5. Another such rule pointed out to me: (total number of syllables in a line) - 12 = (number of dactyls in that line).
6. The lesser Asclepiad adds one choriamb to a glyconic; the greater Asclepiad adds two choriambs. In Horace, the syllables marked x in these Aeolic verses are generally long. Obligatory word breaks between adjoining choriambic elements in the greater and lesser Asclepiad also appear, e.g., x x _ ˘ ˘ _ ‖ _ ˘ ˘ _ ˘ _ and x x _ ˘ ˘ _ ‖ _ ˘ ˘ _ ‖ _ ˘ ˘ _ ˘ _.
7. The numbering in the once-standard grammar of Allen and Greenough is: I: a alone; II: c, a, c, a; III: a, a, a, c; IV: a, a, d, c; V: b alone. Other numberings include: I: a alone; II: a, a, a, c; III: a, a, d, c; IV: c, a, c, a; V: b alone. Among additional Asclepiad types is c, c, c, d—three glyconics followed by a pherecratic—as found in Catullus 34.

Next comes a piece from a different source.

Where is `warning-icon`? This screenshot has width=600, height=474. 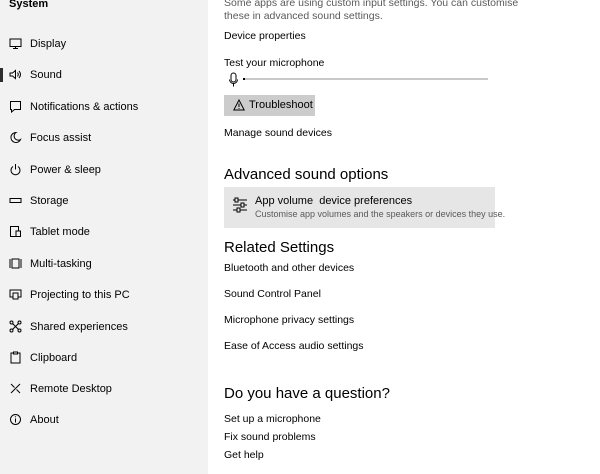 warning-icon is located at coordinates (239, 105).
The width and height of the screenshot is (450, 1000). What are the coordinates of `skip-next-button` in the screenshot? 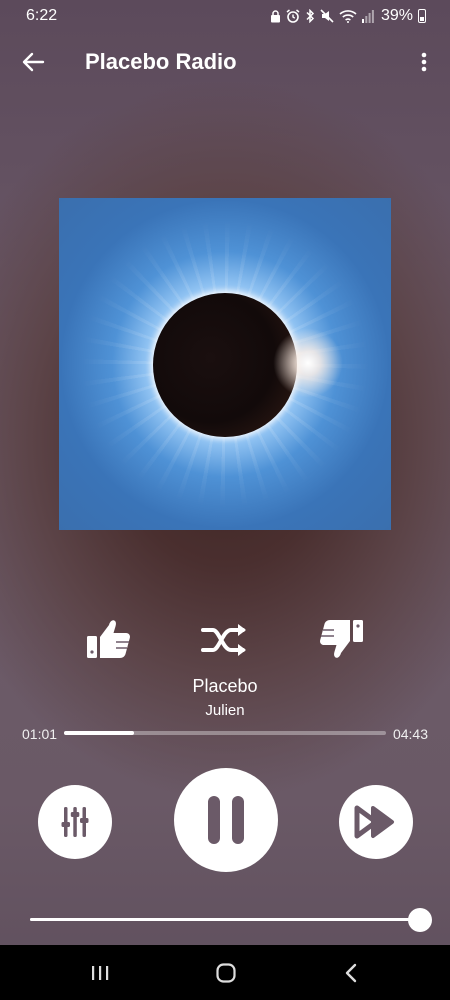 It's located at (376, 822).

8. Paradoxically, this was the form most familiar to early schoolboys, who used phrasebooks made out of the dialogue of Terence. Some editions of these phrasebooks and early printed editions of Terence as well show that their readers and editors were unaware of or indifferent to the fact that Terence was in verse.
9. The catalectic trochaic tetrameter is indistinguishable from what in dramatic verse is called trochaic septenarius (sec. F.2.2 below). Note that the diaeresis in the trochaic line produces the same metrical scheme following it as does the caesura in the comparable iambic line.
10. Modern editions conventionally identify the meter of each line, and some mark the ictus of each metron, thus in the example from section F.2.2 above, the first element of each four-syllable metron: “Égo deorum vítam eampropter sémpiternam esse árbitror.” Even with such aids, non-Latinists and Latinists alike may have difficulty with these lines.
11. Latin cantica do not follow the common Greek form, which consists of a repeating three-stanza unit of strophe, antistrophe, epode (where strophe and antistrophe are metrically identical).